Problem to solve
Convert everything from the line containing "This screenshot has height=462, width=1568." down to the end of the entries into a two-column CSV with the headers "text" and "answer". Give one row per entry, put each field in double quotes with any line breaks replaced by spaces, and leave out the pictures.

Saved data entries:
++++++++++++++++++++

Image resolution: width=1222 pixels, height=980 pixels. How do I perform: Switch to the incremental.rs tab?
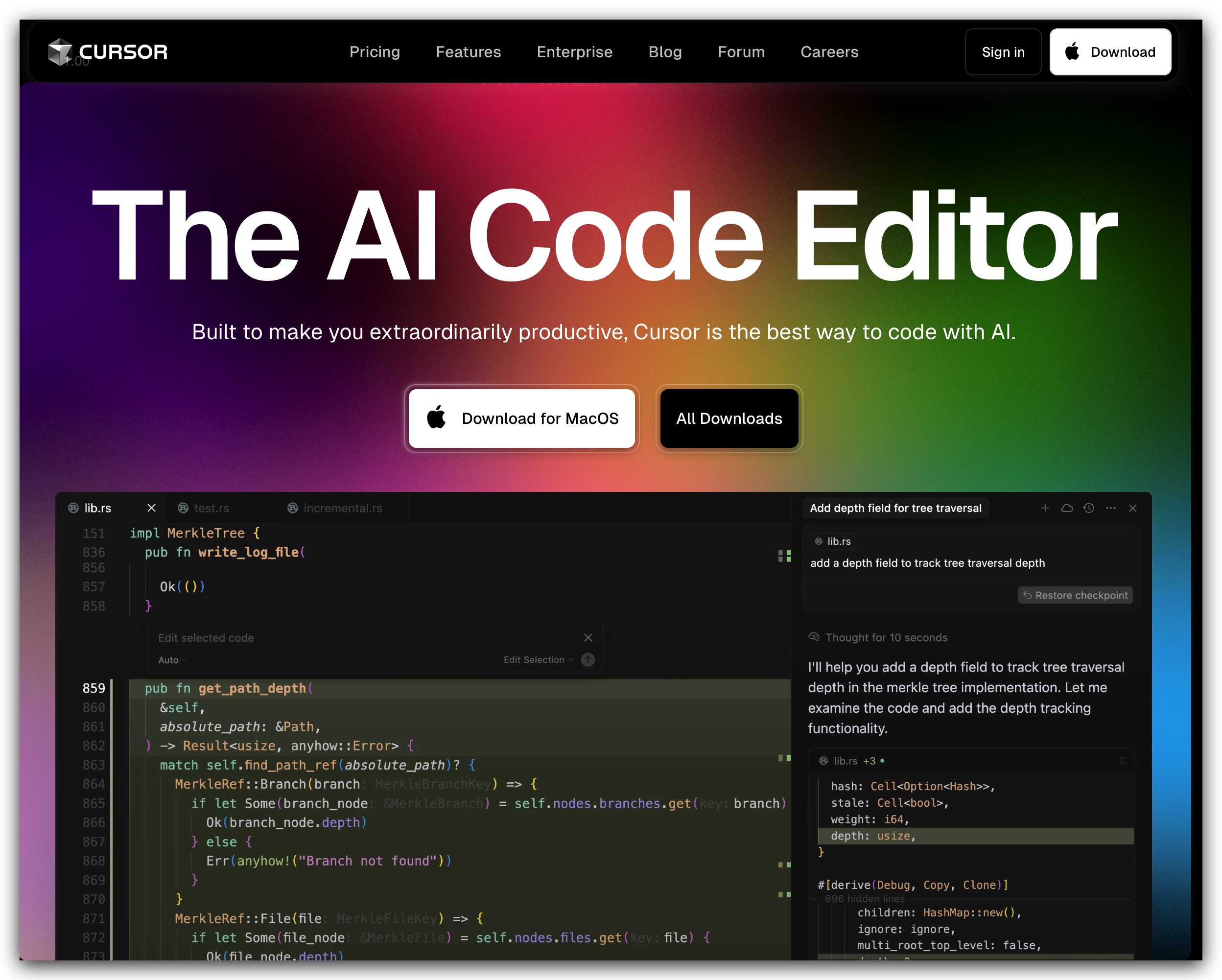pyautogui.click(x=342, y=509)
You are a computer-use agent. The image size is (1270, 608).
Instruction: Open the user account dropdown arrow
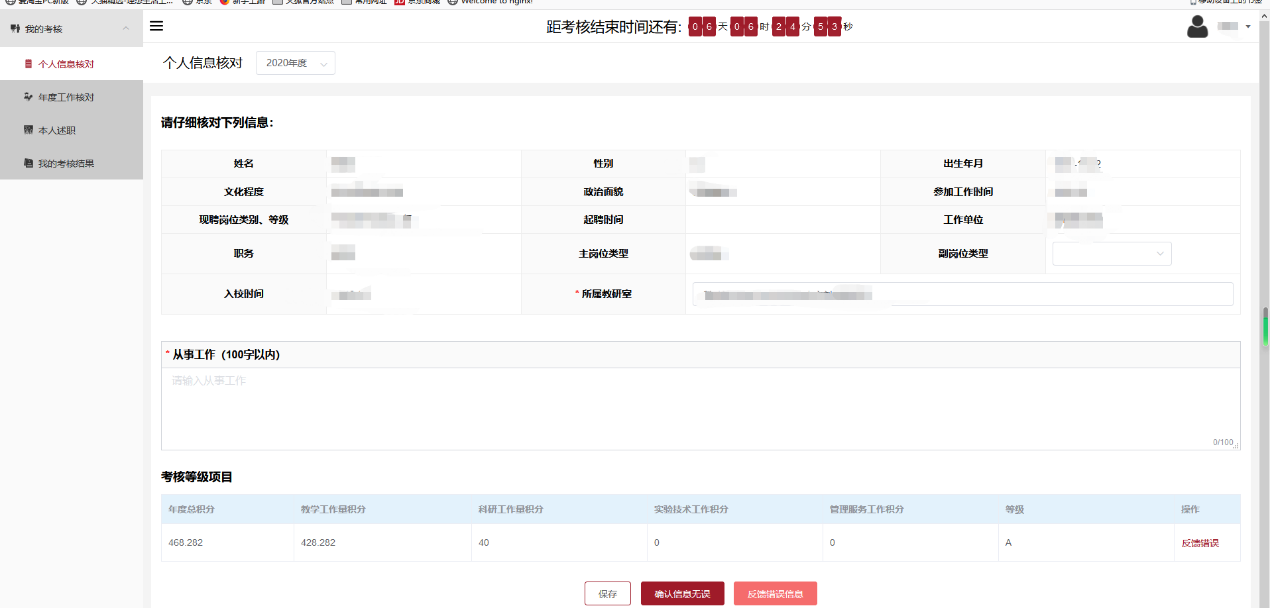pos(1248,26)
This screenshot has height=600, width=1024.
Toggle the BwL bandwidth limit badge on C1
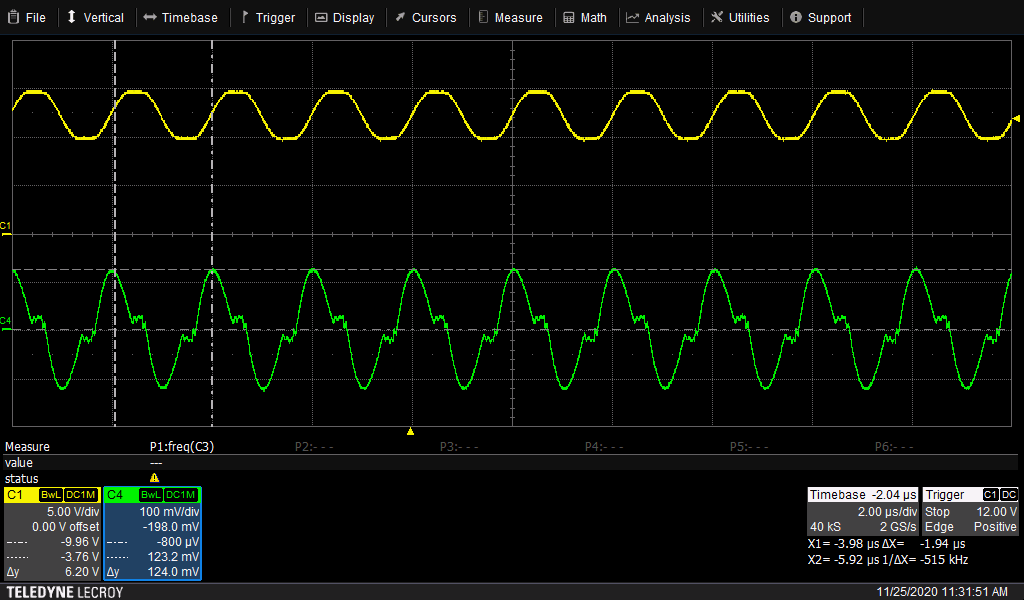pos(51,495)
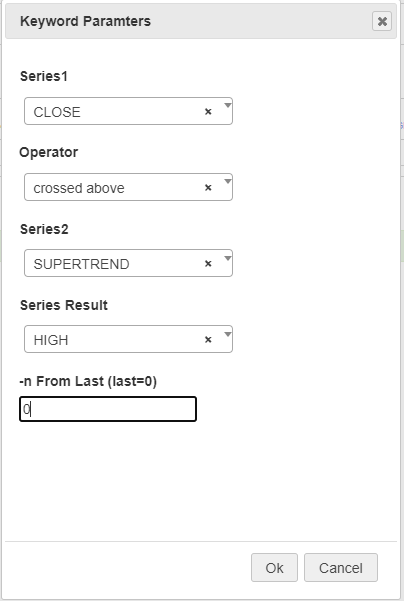This screenshot has width=404, height=601.
Task: Click the crossed above combo box text
Action: pyautogui.click(x=79, y=188)
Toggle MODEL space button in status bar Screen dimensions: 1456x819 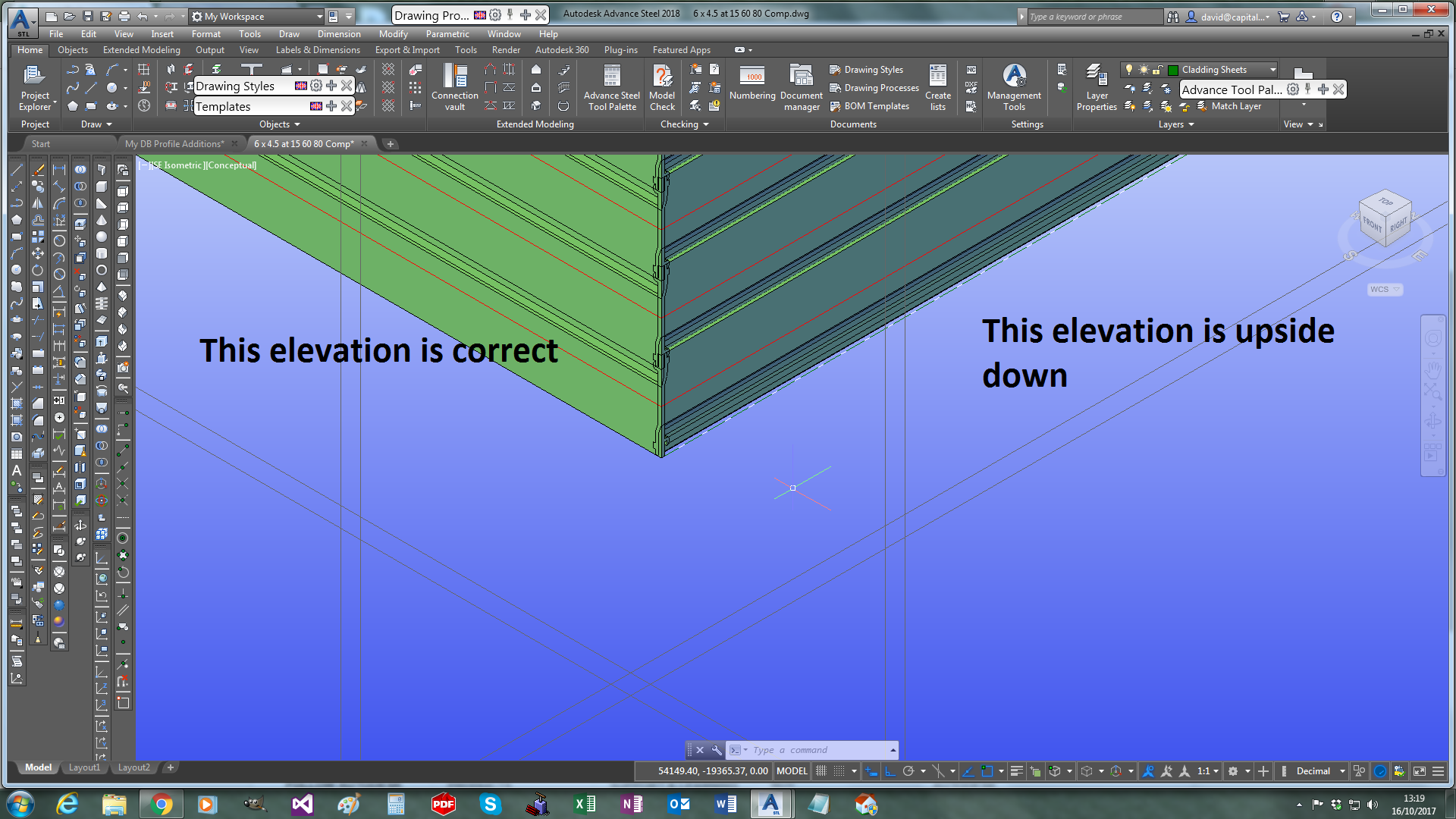pyautogui.click(x=792, y=771)
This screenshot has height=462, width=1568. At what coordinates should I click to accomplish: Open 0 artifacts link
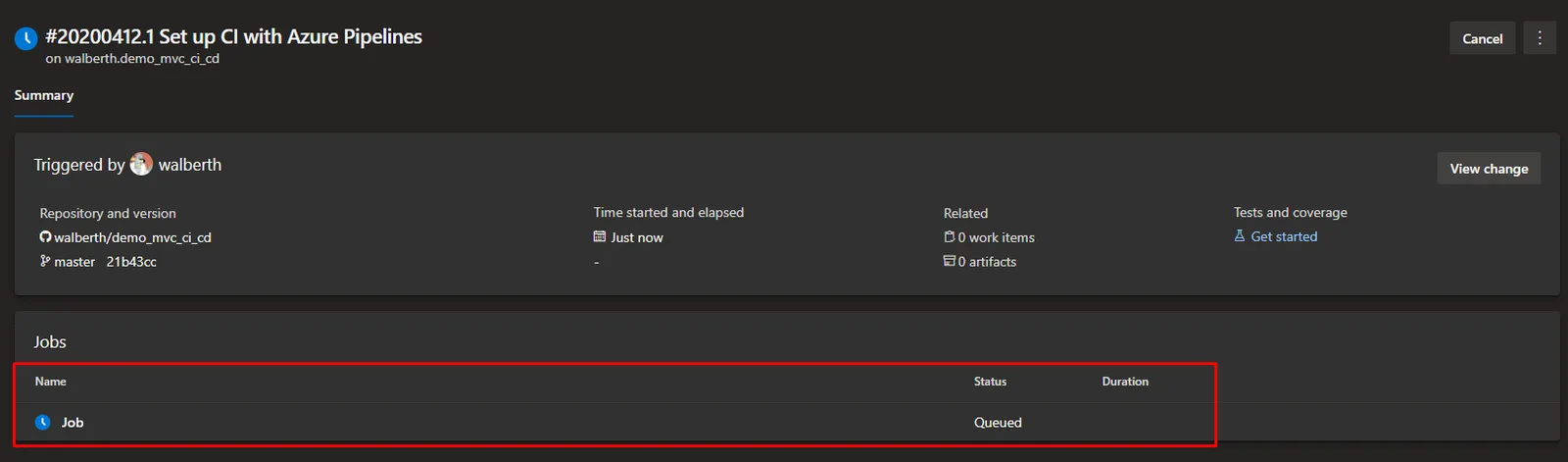coord(987,262)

++++++++++++++++++++

Task answer
text,answer
"This screenshot has height=462, width=1568. At what coordinates should I click to accomplish: Open 0 artifacts link","coord(987,262)"